Last year, a DJ at a student bar in Oxford accidentally played Blurred Lines, causing a student official to leap up and unplug the sound system, like a nun at a school disco tut-tutting over the Rolling Stones.
Other student unions have banned lads’ mags, tabloid newspapers, even sombreros: they claim it is ‘cultural appropriation’ — whatever that means — for middle-class white kids to don Mexican hats.
Some student unions enforce these ‘No Platform’ policies not only against neo-fascist parties, but also against UKIP — which was banned at the University of East Anglia. Equally, it can be difficult for Israel-supporting students to hold discussions on some campuses because the prevailing attitude among many students and academics is pro-Palestinian.
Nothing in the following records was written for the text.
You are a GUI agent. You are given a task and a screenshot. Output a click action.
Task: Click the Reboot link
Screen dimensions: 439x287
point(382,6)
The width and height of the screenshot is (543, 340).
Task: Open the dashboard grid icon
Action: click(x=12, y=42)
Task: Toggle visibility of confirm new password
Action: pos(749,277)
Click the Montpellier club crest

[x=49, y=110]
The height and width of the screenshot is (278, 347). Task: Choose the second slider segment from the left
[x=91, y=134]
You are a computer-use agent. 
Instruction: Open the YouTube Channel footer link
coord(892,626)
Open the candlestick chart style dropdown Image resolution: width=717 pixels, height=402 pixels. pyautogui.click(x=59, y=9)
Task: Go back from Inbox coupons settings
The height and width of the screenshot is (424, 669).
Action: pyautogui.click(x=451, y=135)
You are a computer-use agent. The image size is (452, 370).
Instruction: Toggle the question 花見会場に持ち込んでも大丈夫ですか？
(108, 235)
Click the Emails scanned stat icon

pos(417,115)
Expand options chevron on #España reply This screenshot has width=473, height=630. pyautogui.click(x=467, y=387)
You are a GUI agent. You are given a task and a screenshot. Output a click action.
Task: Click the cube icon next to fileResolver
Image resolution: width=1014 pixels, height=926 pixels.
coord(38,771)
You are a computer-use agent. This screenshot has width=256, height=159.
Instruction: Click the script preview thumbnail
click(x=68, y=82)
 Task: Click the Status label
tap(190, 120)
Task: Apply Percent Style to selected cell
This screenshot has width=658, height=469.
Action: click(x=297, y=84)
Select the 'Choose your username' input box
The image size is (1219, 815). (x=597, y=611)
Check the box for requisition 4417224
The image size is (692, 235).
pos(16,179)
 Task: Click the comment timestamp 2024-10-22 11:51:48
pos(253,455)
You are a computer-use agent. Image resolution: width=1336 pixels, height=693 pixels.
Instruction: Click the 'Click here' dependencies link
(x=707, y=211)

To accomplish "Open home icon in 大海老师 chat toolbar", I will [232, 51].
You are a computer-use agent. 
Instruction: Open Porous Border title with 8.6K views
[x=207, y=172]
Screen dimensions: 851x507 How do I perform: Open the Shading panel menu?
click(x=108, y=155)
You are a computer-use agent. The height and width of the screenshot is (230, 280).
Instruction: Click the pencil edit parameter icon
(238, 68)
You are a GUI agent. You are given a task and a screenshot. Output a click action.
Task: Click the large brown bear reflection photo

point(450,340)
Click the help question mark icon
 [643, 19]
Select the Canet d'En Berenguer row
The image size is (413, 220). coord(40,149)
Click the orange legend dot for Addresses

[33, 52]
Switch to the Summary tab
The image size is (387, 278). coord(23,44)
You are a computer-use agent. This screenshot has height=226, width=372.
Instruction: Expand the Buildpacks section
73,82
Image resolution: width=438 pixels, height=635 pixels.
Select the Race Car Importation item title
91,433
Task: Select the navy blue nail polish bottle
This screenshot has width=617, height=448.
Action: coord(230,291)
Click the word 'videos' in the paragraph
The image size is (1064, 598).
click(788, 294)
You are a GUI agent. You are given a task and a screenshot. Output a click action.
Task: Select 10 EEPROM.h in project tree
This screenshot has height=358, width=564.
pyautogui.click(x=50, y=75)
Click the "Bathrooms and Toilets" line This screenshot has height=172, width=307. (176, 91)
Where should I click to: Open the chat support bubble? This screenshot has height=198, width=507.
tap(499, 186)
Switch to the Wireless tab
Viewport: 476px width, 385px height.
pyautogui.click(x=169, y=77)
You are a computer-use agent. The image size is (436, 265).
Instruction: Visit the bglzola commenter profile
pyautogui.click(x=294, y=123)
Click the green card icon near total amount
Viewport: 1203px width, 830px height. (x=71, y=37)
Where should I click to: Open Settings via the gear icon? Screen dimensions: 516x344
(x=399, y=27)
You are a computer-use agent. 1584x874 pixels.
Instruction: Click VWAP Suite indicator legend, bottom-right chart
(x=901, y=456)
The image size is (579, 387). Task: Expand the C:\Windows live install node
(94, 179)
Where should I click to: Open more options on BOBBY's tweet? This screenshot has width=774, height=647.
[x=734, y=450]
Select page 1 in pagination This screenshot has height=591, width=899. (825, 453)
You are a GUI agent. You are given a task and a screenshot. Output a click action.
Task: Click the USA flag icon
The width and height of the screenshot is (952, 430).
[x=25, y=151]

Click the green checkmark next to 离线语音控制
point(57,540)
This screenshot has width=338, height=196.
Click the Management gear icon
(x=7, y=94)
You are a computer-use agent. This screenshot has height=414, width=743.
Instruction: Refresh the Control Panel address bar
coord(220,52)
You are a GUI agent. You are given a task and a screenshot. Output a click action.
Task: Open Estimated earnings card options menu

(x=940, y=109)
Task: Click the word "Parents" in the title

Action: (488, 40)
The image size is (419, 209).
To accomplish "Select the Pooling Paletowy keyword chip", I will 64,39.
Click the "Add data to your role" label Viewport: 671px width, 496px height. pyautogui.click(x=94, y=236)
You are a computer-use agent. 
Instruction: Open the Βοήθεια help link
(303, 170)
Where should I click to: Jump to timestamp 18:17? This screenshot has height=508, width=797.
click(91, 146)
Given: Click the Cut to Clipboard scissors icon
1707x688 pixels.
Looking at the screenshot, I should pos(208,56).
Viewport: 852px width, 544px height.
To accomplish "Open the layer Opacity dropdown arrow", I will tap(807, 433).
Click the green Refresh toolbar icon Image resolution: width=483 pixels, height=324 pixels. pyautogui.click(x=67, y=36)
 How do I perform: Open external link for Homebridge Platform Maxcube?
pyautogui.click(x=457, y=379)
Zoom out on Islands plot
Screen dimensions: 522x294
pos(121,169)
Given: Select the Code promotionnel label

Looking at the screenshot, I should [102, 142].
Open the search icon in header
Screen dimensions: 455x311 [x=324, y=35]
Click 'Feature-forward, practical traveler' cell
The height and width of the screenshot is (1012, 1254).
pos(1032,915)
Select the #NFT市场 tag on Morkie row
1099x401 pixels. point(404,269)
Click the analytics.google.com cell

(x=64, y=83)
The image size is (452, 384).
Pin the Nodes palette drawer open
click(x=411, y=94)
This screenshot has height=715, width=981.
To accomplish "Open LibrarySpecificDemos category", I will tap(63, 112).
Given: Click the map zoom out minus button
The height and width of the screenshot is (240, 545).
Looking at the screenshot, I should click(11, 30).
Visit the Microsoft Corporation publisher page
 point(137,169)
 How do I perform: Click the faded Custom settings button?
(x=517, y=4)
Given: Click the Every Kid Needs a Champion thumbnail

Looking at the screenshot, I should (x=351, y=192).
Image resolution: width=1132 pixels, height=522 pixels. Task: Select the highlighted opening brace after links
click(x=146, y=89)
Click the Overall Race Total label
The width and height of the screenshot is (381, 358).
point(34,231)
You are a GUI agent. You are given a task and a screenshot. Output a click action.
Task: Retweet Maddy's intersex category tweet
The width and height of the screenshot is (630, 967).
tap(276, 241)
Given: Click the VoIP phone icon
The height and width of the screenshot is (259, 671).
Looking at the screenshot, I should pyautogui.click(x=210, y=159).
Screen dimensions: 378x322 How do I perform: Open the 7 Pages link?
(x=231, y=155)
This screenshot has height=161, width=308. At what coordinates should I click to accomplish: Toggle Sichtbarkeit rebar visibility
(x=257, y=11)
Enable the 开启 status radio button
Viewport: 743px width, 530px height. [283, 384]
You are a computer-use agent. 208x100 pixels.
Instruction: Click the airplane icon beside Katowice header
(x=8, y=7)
Recently, the student union at University College, London, banned a Nietzsche reading group, fearing that it would inculcate students with Right-wing ideas.
Friedrich Nietzsche is, of course, a giant among 19th-century philosophers, and widely studied. Yet exposure to his views was deemed to be too dangerous. Nothing is safe: not famous feminists, popular historians or cheeky stand-up comedians. Everything they find distasteful must be expunged.
Such intolerance reached its nadir when students at Goldsmith’s College in London and also at Cambridge recently burned the newspapers of Far-left groups that they find offensive. Now, burning literature has dark, disgusting historical echoes.
The word ‘fascist’ must never be used lightly. But to destroy with fire words you don’t like? That is fascistic, and the very opposite of the freedom of thought that should prevail on 21st-century campuses.
As we have seen, the New Fascists, and the academic apologists who cave in to their censorious demands, frown on alternative thinking and seek to eradicate dissenting thought.
The end result is a narrow dogma in which only one world view can prevail. But a university banning freedom of thought is like a hospital giving up on medical treatment — an abandonment of its very reason to exist.
David Starkey must be reinstated in that Cambridge video. But we must go so much further: the freedom to think and debate — and, yes, to rile and offend — must be reinstated on every campus in the land.